Equally anemic as the Biographers are Hemingway’s “hard-shelled technicians,” who feel compelled to tell us when the bassoon is out of tune or take issue with the timpanist’s choice of mallets. The Technicians miss the forest for the trees and provide no insight beyond their own misplaced mastery of minutiae.
Finally, and most egregiously, music criticism can easily devolve into Judgment, wherein the all-seeing Critic has decided to point his infallible thumb to the heavens or to hell, with no evidence or explanation: the Critic has spoken. This, of course, is nonsense.
“The best music critics have never just held forth with judgment as if from on high,” Listen editorial consultant Bradley Bambarger wrote me after I approached him with this article’s thesis. “The critics who add something to the artistic equation tell a true story about a recording or a performance. That story has the ‘how,’ the color and atmosphere and connoisseur’s detail to evoke the music, to prick a reader’s ears through their eyes, in a way. The story also has the ‘why,’ providing the context of trends and history. This is the nuance that can still make criticism enlightening and relevant, that can make it cultural news. If a critic isn’t telling this kind of story, then what he or she is doing isn’t real arts criticism — it’s just slinging opinion.”
‘Poor Faulkner. Does he really think big emotions come from big words? He thinks I don’t know the ten-dollar words. I know them all right. But there are older and simpler and better words, and those are the ones I use.’
— Ernest Hemingway
Critics should be writing for Brett, the smart observer new to the art but hungry to learn more. Brett knows the Romeros when she sees them, but she would be delighted to know why they are so great. She also recognizes fakers, and is eager to find out how they can be exposed (“the tricks other bull-fighters used...”). You can show Brett what to watch for, “what [it’s] all about,” explain the arc of a work to reveal “more something... with a definite end, and less of a spectacle with unexplained horrors,” the latter potentially being a new listener’s reaction to a Schoenberg masterwork.

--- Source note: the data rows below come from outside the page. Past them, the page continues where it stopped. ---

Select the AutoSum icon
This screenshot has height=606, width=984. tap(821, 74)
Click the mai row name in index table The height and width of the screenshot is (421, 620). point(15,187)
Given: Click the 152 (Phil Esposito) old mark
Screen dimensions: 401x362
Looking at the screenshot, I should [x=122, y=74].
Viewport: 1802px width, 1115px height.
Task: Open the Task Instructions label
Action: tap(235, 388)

To take ephemeral greatness in a performing art and quantify it in written or spoken expression is both a difficult task and a noble aspiration, and those who do it well ought to be admired and valued more than they currently are. My critical heroes include New York Times film critic Manohla Dargis, whose recent look back for that newspaper at (the now late) actor Dennis Hopper, “Madman Perhaps; Survivor, Definitely,” captured Hopper’s unnerving brilliance: “If the pleasure of his performance is tinged with discomfort, it’s because Mr. Hopper has apparently never been afraid of looking ridiculous — an important quality for performers.”
Music critic Paul Griffiths in 2002 miraculously quantified the audience’s unease at the premiere of John Adams’ On the Transmigration of Souls for the now defunct online magazine Andante: “One can understand why the New York Philharmonic should have sought, while the World Trade Center site was still being cleared, an opportunity to speak to the moment with music of the moment. But it was inevitable that any new composition would come both too late and too early. A year later, the moment has passed: shock and outrage, though not forgotten, have become the prelude to more considered anxieties.”

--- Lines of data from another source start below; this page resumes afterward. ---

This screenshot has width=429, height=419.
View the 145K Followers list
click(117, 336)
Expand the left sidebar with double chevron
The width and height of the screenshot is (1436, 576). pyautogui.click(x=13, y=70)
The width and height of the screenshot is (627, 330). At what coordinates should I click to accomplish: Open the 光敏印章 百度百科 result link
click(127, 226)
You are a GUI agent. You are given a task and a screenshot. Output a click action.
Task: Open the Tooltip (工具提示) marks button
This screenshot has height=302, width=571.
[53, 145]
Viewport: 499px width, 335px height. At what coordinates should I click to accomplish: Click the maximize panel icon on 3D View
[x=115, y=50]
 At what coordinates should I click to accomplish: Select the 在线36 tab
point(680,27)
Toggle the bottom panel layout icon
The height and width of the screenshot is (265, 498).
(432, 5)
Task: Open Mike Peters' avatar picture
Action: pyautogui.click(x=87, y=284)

My favorite critic is boxing manager and color commentator Teddy Atlas, who susses out fighters’ weaknesses seconds after the opening bell and predicts knockouts rounds before they happen. His anatomy of a fight consistently reminds us that The Sweet Science, too, (like bullfighting) is a performing art. During the heavyweight main event of an ESPN Friday Night Fights broadcast in April, Atlas observed to play-by-play man Joe Tessitore: “Right now the man in control of everything as far as the rhythm goes — and the rhythm is everything — it’s Thompson. You know, Thompson is the ocean, Joe, and Beck is just a log: he’s being pulled in and out by the tide of Thompson.” After a pause, Atlas added: “I think the log, being Beck, is about to become driftwood.” Beck’s corner threw in the towel two rounds later.
Atlas, like Hemingway, locates a humble elegance in his keen imagery. And like all great critics, he makes us better students by teaching us how to think more critically. “She saw why she liked Romero’s cape-work and why she did not like the others.”